Abstract:
Huntington\'s disease (HD) is a hereditary condition considered by the progressive degeneration of nerve cells in the brain, resultant in motor dysfunction and cognitive impairment. Despite current treatment modalities including pharmaceuticals and various therapies, a definitive cure remains elusive. Therefore, this study investigates the therapeutic potential effect of Apelin-13 in HD management. Thirty male Wistar rats were allocated into three groups: a control group, a group with HD, and a group with both HD and administered Apelin-13. Apelin-13 was administered continuously over a 28-day period at a dosage of around 30 mg/kg to mitigate inflammation in rats subjected to 3-NP injection within an experimental HD model.

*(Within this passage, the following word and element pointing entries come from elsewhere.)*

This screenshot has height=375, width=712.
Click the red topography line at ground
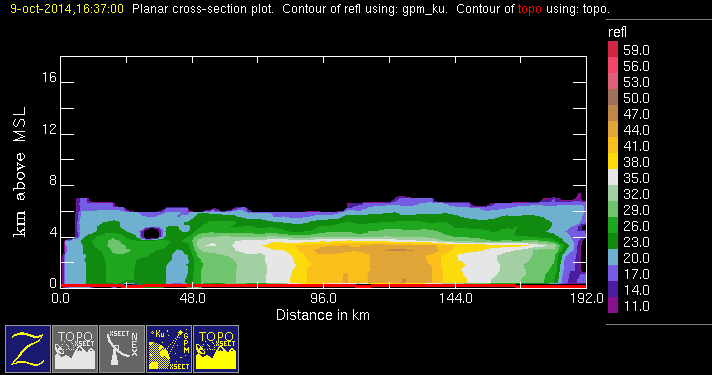[x=323, y=286]
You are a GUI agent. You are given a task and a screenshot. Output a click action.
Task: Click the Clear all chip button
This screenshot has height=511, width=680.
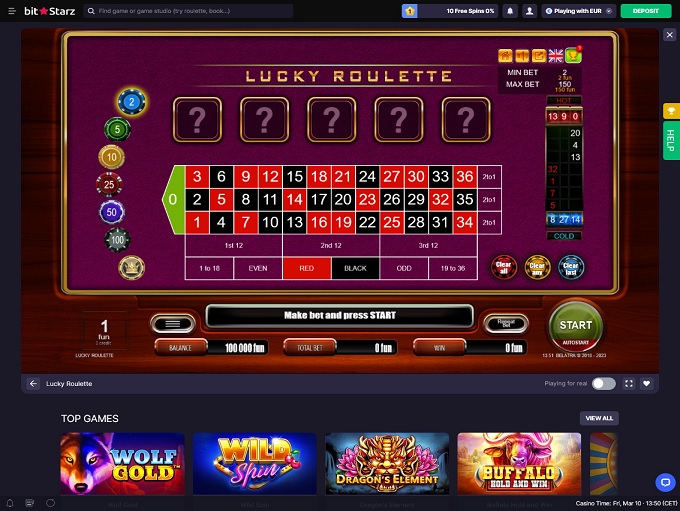(503, 267)
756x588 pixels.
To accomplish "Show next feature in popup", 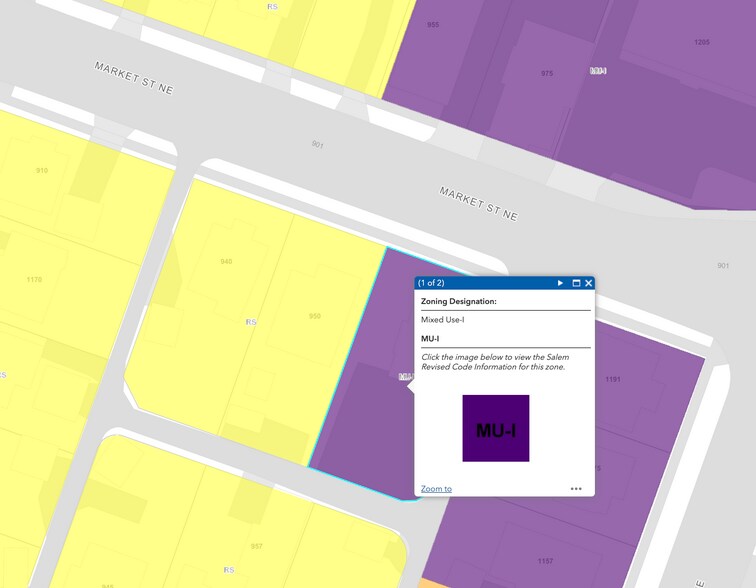I will click(560, 284).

Behavioral tests, such as rotarod, electromyography (EMG), elevated plus maze, and open field assessments, demonstrated that Apelin-13 improved motor function and coordination in rats injected with 3-NP. Apelin-13 treatment significantly increased neuronal density and decreased glial cell counts compared to the control group. Immunohistochemistry analysis revealed reduced gliosis and expression of inflammatory factors in the treatment group. Moreover, Apelin-13 administration led to elevated levels of glutathione and reduced reactive oxygen species (ROS) level in the treated group. Apelin-13 demonstrates neuroprotective effects, leading to improved movement and reduced inflammatory and fibrotic factors in the HD model.
摘要:
亨廷顿病(HD)是一种遗传性疾病,被认为是大脑中神经细胞的进行性变性,导致运动功能障碍和认知障碍。尽管目前的治疗方式包括药物和各种疗法,最终的治疗仍然难以捉摸。因此,本研究调查了Apelin-13在HD管理中的潜在治疗效果.将30只雄性Wistar大鼠分为三组:对照组,一组有HD,以及同时患有HD和施用Apelin-13的组。在28天的时间内以约30mg/kg的剂量连续施用Apelin-13,以减轻在实验性HD模型中进行3-NP注射的大鼠的炎症。行为测试,如旋转杆,肌电图(EMG),高架加上迷宫,和开放的实地评估,表明Apelin-13改善了注射3-NP的大鼠的运动功能和协调性。与对照组相比,Apelin-13处理显著增加神经元密度和减少神经胶质细胞计数。免疫组织化学分析显示治疗组神经胶质增生和炎症因子表达减少。此外,Apelin-13给药导致治疗组中谷胱甘肽水平升高和活性氧(ROS)水平降低。Apelin-13显示神经保护作用,导致HD模型中运动改善和炎症和纤维化因子减少。